**DATA EXCERPTS**
_ _ _ _

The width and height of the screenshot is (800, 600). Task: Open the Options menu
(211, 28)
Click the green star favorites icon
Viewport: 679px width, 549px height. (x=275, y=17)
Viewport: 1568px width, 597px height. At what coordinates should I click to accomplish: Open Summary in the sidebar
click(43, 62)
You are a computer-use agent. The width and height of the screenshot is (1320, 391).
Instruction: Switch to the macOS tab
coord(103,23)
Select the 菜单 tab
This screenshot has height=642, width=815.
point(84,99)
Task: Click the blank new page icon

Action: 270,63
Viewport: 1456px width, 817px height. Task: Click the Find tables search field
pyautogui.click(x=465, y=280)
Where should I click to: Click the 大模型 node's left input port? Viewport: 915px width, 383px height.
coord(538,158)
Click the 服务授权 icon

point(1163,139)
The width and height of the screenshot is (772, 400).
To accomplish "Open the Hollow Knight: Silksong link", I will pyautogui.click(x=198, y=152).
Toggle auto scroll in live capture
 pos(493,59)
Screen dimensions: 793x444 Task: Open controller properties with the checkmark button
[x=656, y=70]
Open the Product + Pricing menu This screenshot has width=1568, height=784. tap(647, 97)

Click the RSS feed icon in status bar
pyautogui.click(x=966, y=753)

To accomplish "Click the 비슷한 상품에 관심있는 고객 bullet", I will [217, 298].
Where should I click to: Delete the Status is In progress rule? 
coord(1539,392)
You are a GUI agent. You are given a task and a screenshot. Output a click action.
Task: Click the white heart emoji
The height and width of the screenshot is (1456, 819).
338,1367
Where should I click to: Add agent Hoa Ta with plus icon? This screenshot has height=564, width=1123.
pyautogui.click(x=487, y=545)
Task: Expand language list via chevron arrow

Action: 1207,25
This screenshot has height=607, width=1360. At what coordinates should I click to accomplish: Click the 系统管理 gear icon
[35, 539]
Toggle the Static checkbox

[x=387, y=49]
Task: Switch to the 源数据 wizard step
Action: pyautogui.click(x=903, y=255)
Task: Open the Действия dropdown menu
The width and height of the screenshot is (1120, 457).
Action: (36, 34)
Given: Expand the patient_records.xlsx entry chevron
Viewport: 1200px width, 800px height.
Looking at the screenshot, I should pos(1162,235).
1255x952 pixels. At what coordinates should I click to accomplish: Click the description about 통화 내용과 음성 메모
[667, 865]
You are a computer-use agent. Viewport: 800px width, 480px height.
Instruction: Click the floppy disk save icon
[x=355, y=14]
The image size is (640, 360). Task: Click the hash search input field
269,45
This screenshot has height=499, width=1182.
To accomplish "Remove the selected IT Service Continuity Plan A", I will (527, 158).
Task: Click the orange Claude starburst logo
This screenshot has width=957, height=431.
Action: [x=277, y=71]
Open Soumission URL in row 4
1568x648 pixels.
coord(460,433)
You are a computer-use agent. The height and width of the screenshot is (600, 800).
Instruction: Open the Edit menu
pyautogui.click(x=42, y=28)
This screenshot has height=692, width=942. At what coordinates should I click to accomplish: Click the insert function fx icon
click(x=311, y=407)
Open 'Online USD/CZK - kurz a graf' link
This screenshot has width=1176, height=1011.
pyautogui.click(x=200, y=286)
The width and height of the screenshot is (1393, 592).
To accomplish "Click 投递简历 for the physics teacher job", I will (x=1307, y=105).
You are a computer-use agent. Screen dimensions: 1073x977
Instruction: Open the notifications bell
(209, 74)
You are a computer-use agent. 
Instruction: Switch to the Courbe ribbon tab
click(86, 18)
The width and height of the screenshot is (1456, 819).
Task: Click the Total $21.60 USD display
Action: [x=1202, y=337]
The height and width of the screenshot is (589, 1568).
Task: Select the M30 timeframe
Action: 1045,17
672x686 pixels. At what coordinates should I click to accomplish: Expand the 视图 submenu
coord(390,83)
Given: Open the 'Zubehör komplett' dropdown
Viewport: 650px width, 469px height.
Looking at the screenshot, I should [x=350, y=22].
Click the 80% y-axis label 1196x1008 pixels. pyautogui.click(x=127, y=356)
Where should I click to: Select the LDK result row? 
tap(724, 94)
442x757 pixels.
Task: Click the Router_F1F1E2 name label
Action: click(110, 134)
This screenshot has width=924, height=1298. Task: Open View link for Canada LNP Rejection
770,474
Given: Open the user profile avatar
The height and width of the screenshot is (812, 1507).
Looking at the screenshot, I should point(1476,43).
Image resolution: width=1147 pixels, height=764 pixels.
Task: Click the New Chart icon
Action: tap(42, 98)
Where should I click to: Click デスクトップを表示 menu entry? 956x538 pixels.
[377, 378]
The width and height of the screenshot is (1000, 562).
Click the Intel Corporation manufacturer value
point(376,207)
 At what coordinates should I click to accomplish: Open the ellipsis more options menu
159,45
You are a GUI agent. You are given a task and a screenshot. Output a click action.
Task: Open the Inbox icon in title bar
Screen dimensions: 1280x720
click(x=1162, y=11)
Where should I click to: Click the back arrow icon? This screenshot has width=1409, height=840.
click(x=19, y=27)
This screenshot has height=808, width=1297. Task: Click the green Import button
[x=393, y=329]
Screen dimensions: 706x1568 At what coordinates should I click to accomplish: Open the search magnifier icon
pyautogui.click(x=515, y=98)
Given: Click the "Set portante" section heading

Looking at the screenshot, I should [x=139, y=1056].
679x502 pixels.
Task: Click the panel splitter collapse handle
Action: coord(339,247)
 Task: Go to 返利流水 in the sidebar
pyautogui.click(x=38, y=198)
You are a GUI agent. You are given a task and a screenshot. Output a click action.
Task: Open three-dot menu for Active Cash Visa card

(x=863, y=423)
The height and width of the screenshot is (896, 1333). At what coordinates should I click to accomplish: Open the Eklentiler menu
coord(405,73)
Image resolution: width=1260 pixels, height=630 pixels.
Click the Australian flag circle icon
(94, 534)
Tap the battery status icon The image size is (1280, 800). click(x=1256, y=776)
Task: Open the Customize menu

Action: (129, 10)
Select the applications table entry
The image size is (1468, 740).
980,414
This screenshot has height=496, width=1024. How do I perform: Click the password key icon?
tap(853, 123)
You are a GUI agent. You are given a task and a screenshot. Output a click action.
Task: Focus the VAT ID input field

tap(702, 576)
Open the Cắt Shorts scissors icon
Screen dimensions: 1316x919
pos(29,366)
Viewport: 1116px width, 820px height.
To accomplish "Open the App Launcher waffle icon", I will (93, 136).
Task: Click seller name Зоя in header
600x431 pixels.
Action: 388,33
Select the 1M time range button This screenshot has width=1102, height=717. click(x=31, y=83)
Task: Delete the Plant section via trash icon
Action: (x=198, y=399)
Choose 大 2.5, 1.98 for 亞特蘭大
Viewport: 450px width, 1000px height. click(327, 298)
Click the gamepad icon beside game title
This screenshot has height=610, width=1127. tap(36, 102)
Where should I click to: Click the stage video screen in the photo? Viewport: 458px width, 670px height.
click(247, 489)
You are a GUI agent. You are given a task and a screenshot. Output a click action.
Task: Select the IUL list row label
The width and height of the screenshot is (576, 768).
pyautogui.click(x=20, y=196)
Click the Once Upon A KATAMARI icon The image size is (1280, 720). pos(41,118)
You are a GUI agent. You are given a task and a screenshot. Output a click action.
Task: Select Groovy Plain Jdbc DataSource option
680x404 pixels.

_ _ _ _

Print every line you see above, exactly as written.

**EXERCISE OUTPUT**
The width and height of the screenshot is (800, 600). Task: Open the Options menu
(211, 28)
Click the green star favorites icon
Viewport: 679px width, 549px height. (x=275, y=17)
Viewport: 1568px width, 597px height. At what coordinates should I click to accomplish: Open Summary in the sidebar
click(43, 62)
You are a computer-use agent. The width and height of the screenshot is (1320, 391).
Instruction: Switch to the macOS tab
coord(103,23)
Select the 菜单 tab
This screenshot has height=642, width=815.
point(84,99)
Task: Click the blank new page icon

Action: 270,63
Viewport: 1456px width, 817px height. Task: Click the Find tables search field
pyautogui.click(x=465, y=280)
Where should I click to: Click the 大模型 node's left input port? Viewport: 915px width, 383px height.
coord(538,158)
Click the 服务授权 icon

point(1163,139)
The width and height of the screenshot is (772, 400).
To accomplish "Open the Hollow Knight: Silksong link", I will pyautogui.click(x=198, y=152).
Toggle auto scroll in live capture
 pos(493,59)
Screen dimensions: 793x444 Task: Open controller properties with the checkmark button
[x=656, y=70]
Open the Product + Pricing menu This screenshot has width=1568, height=784. tap(647, 97)

Click the RSS feed icon in status bar
pyautogui.click(x=966, y=753)

To accomplish "Click the 비슷한 상품에 관심있는 고객 bullet", I will [217, 298].
Where should I click to: Delete the Status is In progress rule? 
coord(1539,392)
You are a GUI agent. You are given a task and a screenshot. Output a click action.
Task: Click the white heart emoji
The height and width of the screenshot is (1456, 819).
338,1367
Where should I click to: Add agent Hoa Ta with plus icon? This screenshot has height=564, width=1123.
pyautogui.click(x=487, y=545)
Task: Expand language list via chevron arrow

Action: 1207,25
This screenshot has height=607, width=1360. At what coordinates should I click to accomplish: Click the 系统管理 gear icon
[35, 539]
Toggle the Static checkbox

[x=387, y=49]
Task: Switch to the 源数据 wizard step
Action: pyautogui.click(x=903, y=255)
Task: Open the Действия dropdown menu
The width and height of the screenshot is (1120, 457).
Action: (36, 34)
Given: Expand the patient_records.xlsx entry chevron
Viewport: 1200px width, 800px height.
Looking at the screenshot, I should pos(1162,235).
1255x952 pixels. At what coordinates should I click to accomplish: Click the description about 통화 내용과 음성 메모
[667, 865]
You are a computer-use agent. Viewport: 800px width, 480px height.
Instruction: Click the floppy disk save icon
[x=355, y=14]
The image size is (640, 360). Task: Click the hash search input field
269,45
This screenshot has height=499, width=1182.
To accomplish "Remove the selected IT Service Continuity Plan A", I will (527, 158).
Task: Click the orange Claude starburst logo
This screenshot has width=957, height=431.
Action: [x=277, y=71]
Open Soumission URL in row 4
1568x648 pixels.
coord(460,433)
You are a computer-use agent. The height and width of the screenshot is (600, 800).
Instruction: Open the Edit menu
pyautogui.click(x=42, y=28)
This screenshot has height=692, width=942. At what coordinates should I click to accomplish: Click the insert function fx icon
click(x=311, y=407)
Open 'Online USD/CZK - kurz a graf' link
This screenshot has width=1176, height=1011.
pyautogui.click(x=200, y=286)
The width and height of the screenshot is (1393, 592).
To accomplish "Click 投递简历 for the physics teacher job", I will (x=1307, y=105).
You are a computer-use agent. Screen dimensions: 1073x977
Instruction: Open the notifications bell
(209, 74)
You are a computer-use agent. 
Instruction: Switch to the Courbe ribbon tab
click(86, 18)
The width and height of the screenshot is (1456, 819).
Task: Click the Total $21.60 USD display
Action: [x=1202, y=337]
The height and width of the screenshot is (589, 1568).
Task: Select the M30 timeframe
Action: 1045,17
672x686 pixels. At what coordinates should I click to accomplish: Expand the 视图 submenu
coord(390,83)
Given: Open the 'Zubehör komplett' dropdown
Viewport: 650px width, 469px height.
Looking at the screenshot, I should [x=350, y=22].
Click the 80% y-axis label 1196x1008 pixels. pyautogui.click(x=127, y=356)
Where should I click to: Select the LDK result row? 
tap(724, 94)
442x757 pixels.
Task: Click the Router_F1F1E2 name label
Action: click(110, 134)
This screenshot has width=924, height=1298. Task: Open View link for Canada LNP Rejection
770,474
Given: Open the user profile avatar
The height and width of the screenshot is (812, 1507).
Looking at the screenshot, I should point(1476,43).
Image resolution: width=1147 pixels, height=764 pixels.
Task: Click the New Chart icon
Action: tap(42, 98)
Where should I click to: Click デスクトップを表示 menu entry? 956x538 pixels.
[377, 378]
The width and height of the screenshot is (1000, 562).
Click the Intel Corporation manufacturer value
point(376,207)
 At what coordinates should I click to accomplish: Open the ellipsis more options menu
159,45
You are a GUI agent. You are given a task and a screenshot. Output a click action.
Task: Open the Inbox icon in title bar
Screen dimensions: 1280x720
click(x=1162, y=11)
Where should I click to: Click the back arrow icon? This screenshot has width=1409, height=840.
click(x=19, y=27)
This screenshot has height=808, width=1297. Task: Click the green Import button
[x=393, y=329]
Screen dimensions: 706x1568 At what coordinates should I click to accomplish: Open the search magnifier icon
pyautogui.click(x=515, y=98)
Given: Click the "Set portante" section heading

Looking at the screenshot, I should [x=139, y=1056].
679x502 pixels.
Task: Click the panel splitter collapse handle
Action: coord(339,247)
 Task: Go to 返利流水 in the sidebar
pyautogui.click(x=38, y=198)
You are a GUI agent. You are given a task and a screenshot. Output a click action.
Task: Open three-dot menu for Active Cash Visa card

(x=863, y=423)
The height and width of the screenshot is (896, 1333). At what coordinates should I click to accomplish: Open the Eklentiler menu
coord(405,73)
Image resolution: width=1260 pixels, height=630 pixels.
Click the Australian flag circle icon
(94, 534)
Tap the battery status icon The image size is (1280, 800). click(x=1256, y=776)
Task: Open the Customize menu

Action: (129, 10)
Select the applications table entry
The image size is (1468, 740).
980,414
This screenshot has height=496, width=1024. How do I perform: Click the password key icon?
tap(853, 123)
You are a GUI agent. You are given a task and a screenshot. Output a click action.
Task: Focus the VAT ID input field

tap(702, 576)
Open the Cắt Shorts scissors icon
Screen dimensions: 1316x919
pos(29,366)
Viewport: 1116px width, 820px height.
To accomplish "Open the App Launcher waffle icon", I will (93, 136).
Task: Click seller name Зоя in header
600x431 pixels.
Action: 388,33
Select the 1M time range button This screenshot has width=1102, height=717. click(x=31, y=83)
Task: Delete the Plant section via trash icon
Action: (x=198, y=399)
Choose 大 2.5, 1.98 for 亞特蘭大
Viewport: 450px width, 1000px height. click(327, 298)
Click the gamepad icon beside game title
This screenshot has height=610, width=1127. tap(36, 102)
Where should I click to: Click the stage video screen in the photo? Viewport: 458px width, 670px height.
click(247, 489)
You are a GUI agent. You are given a task and a screenshot. Output a click action.
Task: Select the IUL list row label
The width and height of the screenshot is (576, 768).
pyautogui.click(x=20, y=196)
Click the Once Upon A KATAMARI icon The image size is (1280, 720). pos(41,118)
You are a GUI agent. You are given a task and a screenshot. Output a click action.
Task: Select Groovy Plain Jdbc DataSource option
680x404 pixels.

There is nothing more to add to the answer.